2014 yılının 11 ayında ülkeye 11 milyar dolara yakın doğrudan yatırım girişi oldu. Bunun 4 milyar dolara yakını konut satın almak için gelen döviz.
2002 yılından bu yana ülkeye toplam 120 milyar dolar doğrudan yatırım girişi oldu.
13 yılda yurda giren toplam “doğrudan yatırım”dan en büyük payı banka ve sigorta sektörü aldı. Döviz girişinin yüzde 37’si bu sektörde banka ve sigorta şirketi satın almaları ve satın alınan şirketlere sermaye artırımı için getirildi.
İkinci sırada toplamdan yüzde 22 pay alan imalat sanayii var. Yabancılar imalat sanayiinde son 13 yılda ekonomik büyüklükte yeni bir sanayi tesisi kurmak yerine, kurulu şirketleri satın almayı tercih ettiler.
Üçüncü sırada toplamda yüzde 13 payı olan elektrik yatırımları, dördüncü sırada yüzde 10 pay alan bilgi iletişim ve haberleşme faaliyetleri var.

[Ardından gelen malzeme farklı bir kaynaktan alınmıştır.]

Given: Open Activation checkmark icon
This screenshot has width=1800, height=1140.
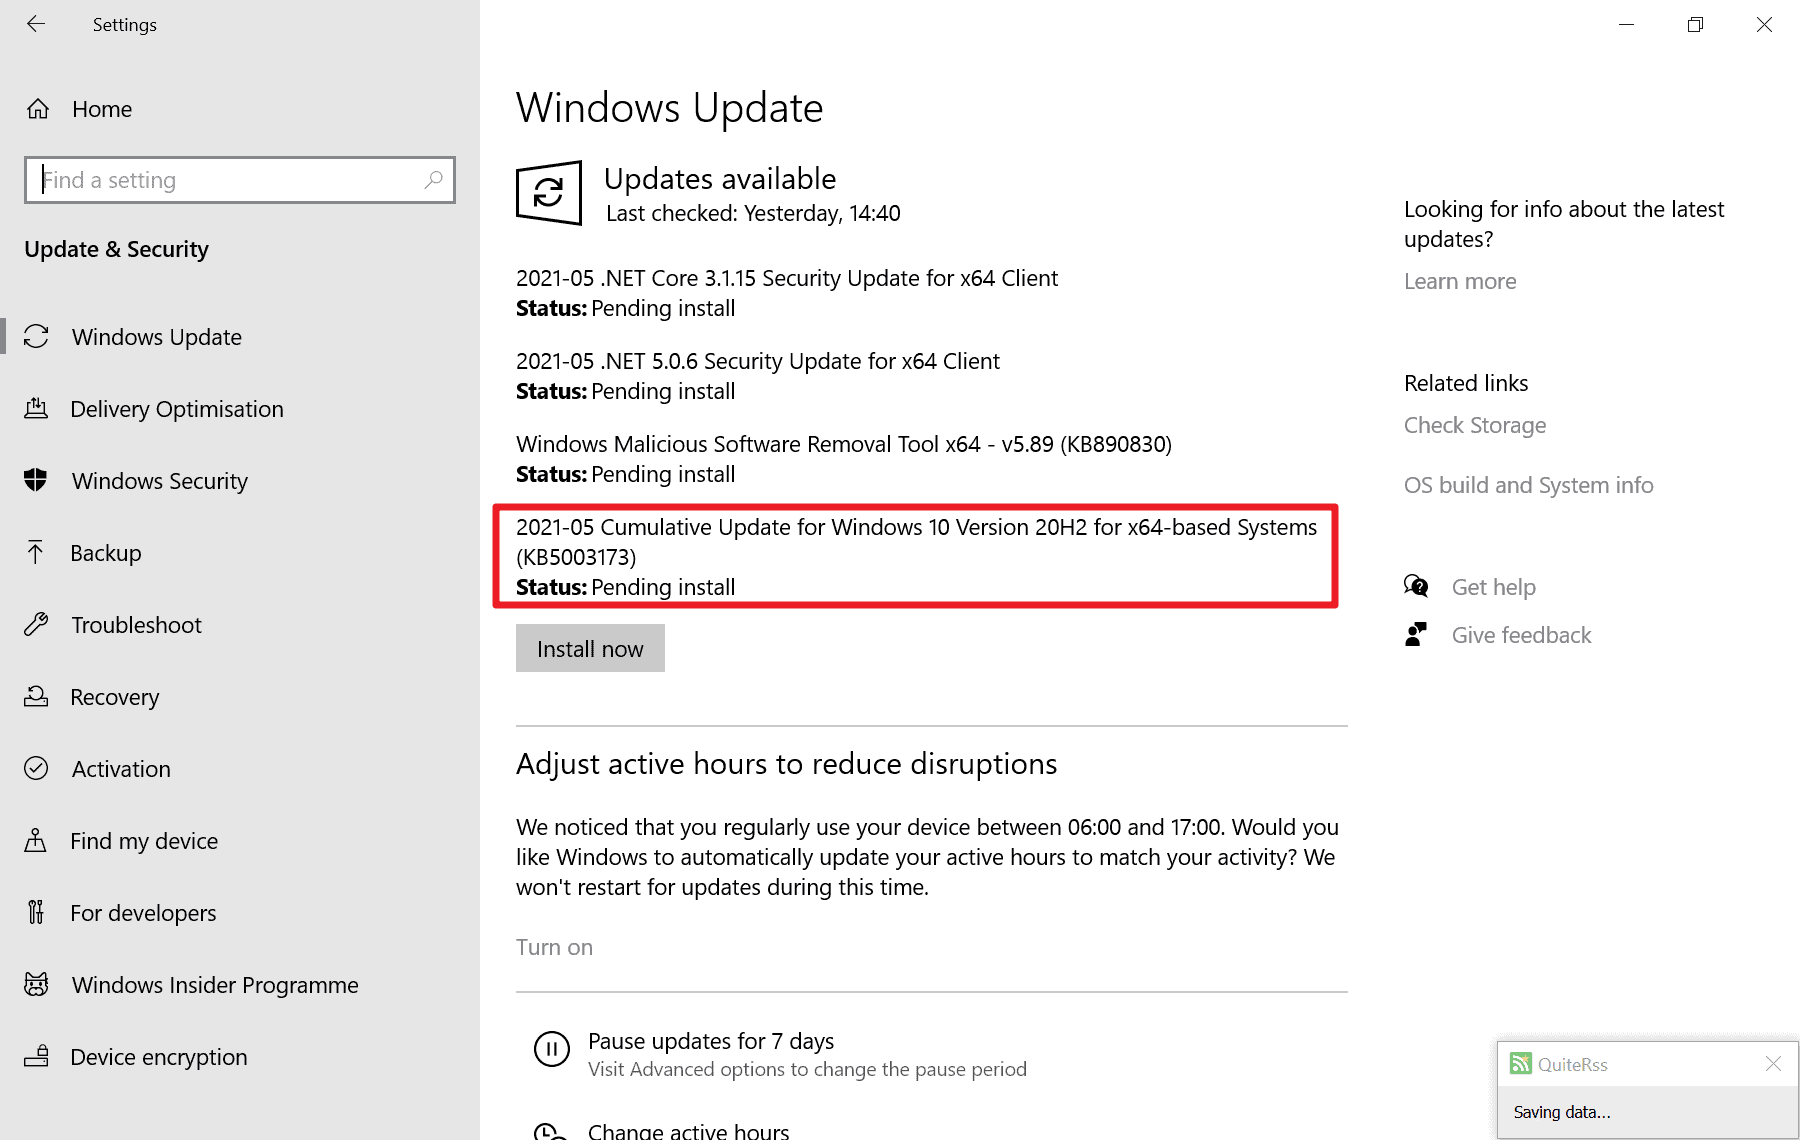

Toptan ve perakende ticaret faaliyetleri de toplam doğrudan yatırımlardan yüzde 5 oranında pay aldı.
Bugüne kadarki gelişmeler gösteriyor ki ülkeye doğrudan yatırım için giriş yapan dövizin miktarı önemli ama, daha da önemlisi bu dövizin ne amaçla geldiği.
Doğrudan yatırımdan beklenen, üretimi artıracak alanlara yönelmesi. Özellikle küresel pazara dönük fabrikaların kurulmasını gerçekleştirmesi.
Yabancı sermayenin bir ülkeye üretim için, fabrika kurmak için ilgi göstermesi. Ülkedeki ekonomik ve sosyal yapının küresel piyasalarda rekabet şansı olan üretime imkan verecek güçte olmasına bağlı. Eğer yerliler yatırım yapmıyor ise yabancı sermaye de yatırım için gelmiyor.